To understand how omnichannel marketing has evolved, we first need to look at where it came from. In a pre-digitalised world marketing was done via catalogues, billboards, flyers, radio and television advertising. Customers would randomly see this advertising and it had no way of targeting a specific market.
Next we moved into the digital world of online stores and customers now had a choice. They could choose to shop online or on the high street. So we created multichannel marketing. Although we have had multichannel marketing for a number of years, it proved to be highly time consuming and not very cohesive for either customer or retailer.
The problem with multichannel marketing is that offers online are often different from those in-store. Plus the online workers and face to face ones aren’t always in communication with one another. This means that if customers send a message to one department, the follow-up is not always carried out. These systems all run separately and it causes a lot of extra work and not very good customer service.
So, we evolved and developed omnichannel marketing. But what is omnichannel marketing?
According to advanced analytics company SAS “Omnichannel marketing is a multichannel sales approach that creates an integrated and seamless shopping experience across all channels. This includes online and offline marketing. Each channel works together; in other words, all departments work together seamlessly.”
All digital interactions, including social media, e-commerce and all interpersonal interactions, including in-store and customer services are integrated. Thus creating a better overall shopping experience, whether online or in-store.
At base level, an omnichannel’s aim is to make it easy for your customer and have a unified message across all customer interactions. In order to have a seamless approach, all your marketing, customer service, sales team and retail staff must be in communication and have the same information available. If they are not all aligned, then you are not achieving an omnichannel approach.
The Omnichannel Approach
Multichannel marketing connects a customer to their purchase via a direct straight line between each channel. However the omnichannel approach is non-linear. It looks at how the customer is approaching your company and aims to take a more strategic approach.
In doing so the communications and marketing can be more personalised and targeted. What you don’t want is your customer having to take a detour that may make them go elsewhere to buy. You want to make it easy for them to buy from you.
What Are The Benefits Of Omnichannel Marketing?
By creating a consistent experience across all platforms and being able to offer a more personalised experience, your customers will have an improved experience. This then leads to the customer trusting your brand and they are more likely to become loyal shoppers who will return.
The cross-channel consistency that omnichannel marketing provides means that your customers will always see your brand in the same way no matter what device or platform they are on. This strong sense of brand will improve the overall brand recall of your customers.

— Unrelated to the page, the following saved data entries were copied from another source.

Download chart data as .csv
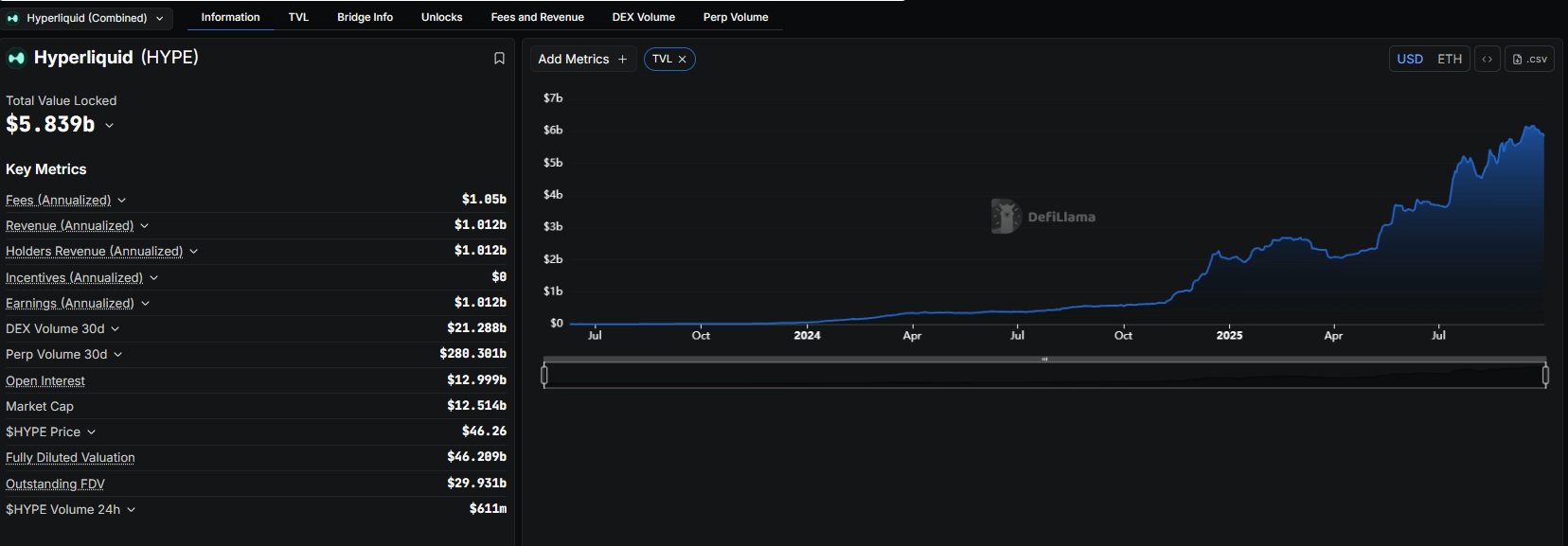This screenshot has width=1568, height=546. [x=1529, y=59]
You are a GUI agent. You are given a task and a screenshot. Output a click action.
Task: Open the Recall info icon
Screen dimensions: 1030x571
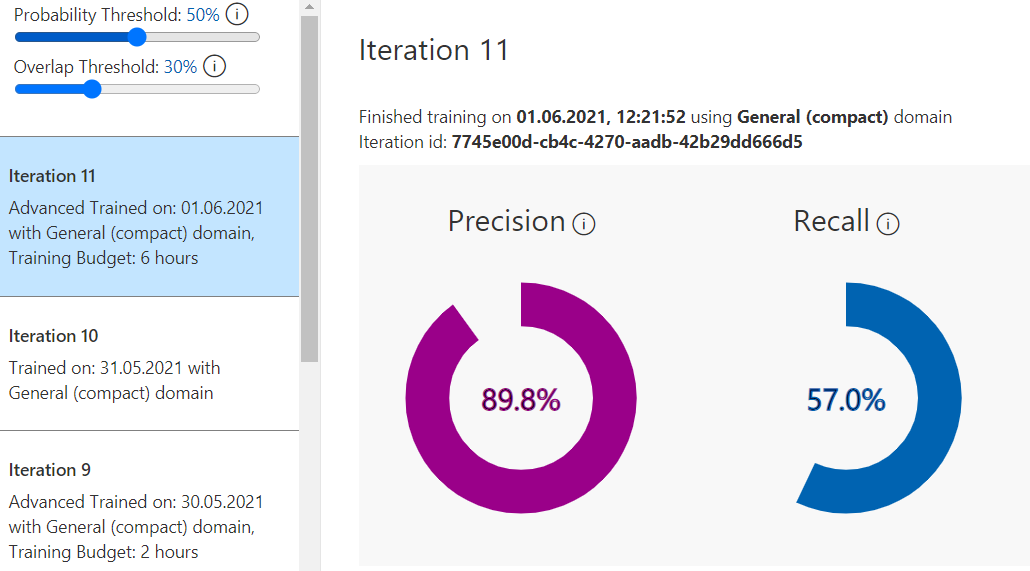click(887, 224)
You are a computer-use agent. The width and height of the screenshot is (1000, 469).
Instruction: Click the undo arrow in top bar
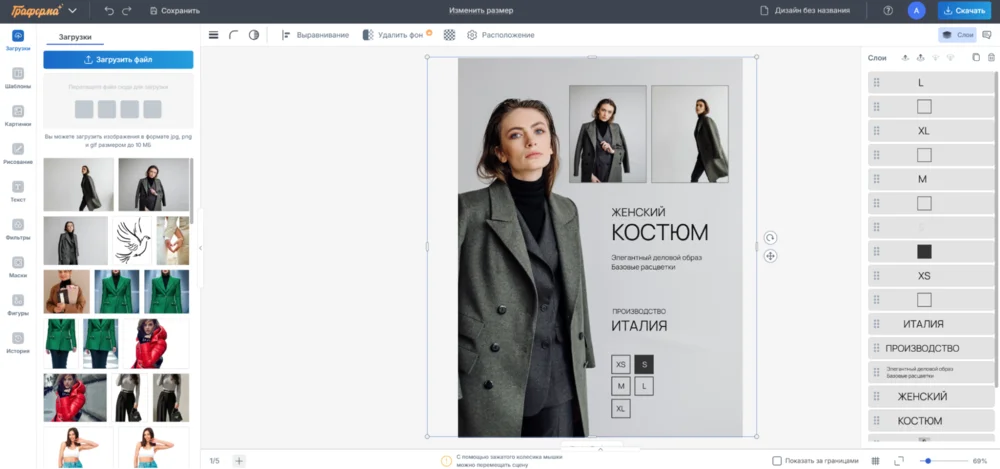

With improved customer loyalty and a strengthened brand recall, repeat purchases increase. Plus with the content personalisation and recommendations via channels such as social media, you can attract new customers. With new and repeat customers comes an increase in revenue.
Omnichannel marketing integrates online and offline products so that everyone knows what is and is not available. It keeps all departments in the loop so that there is no miscommunication or letting down customers by promising something that can’t be delivered.
Omnichannel marketing is personalised and tailored to what your customers are looking for. No more wasting money on general advertising hoping to hook a new customer.
The key to omnichannel marketing is that everything is consistent and works seamlessly together to create a better shopping experience for all.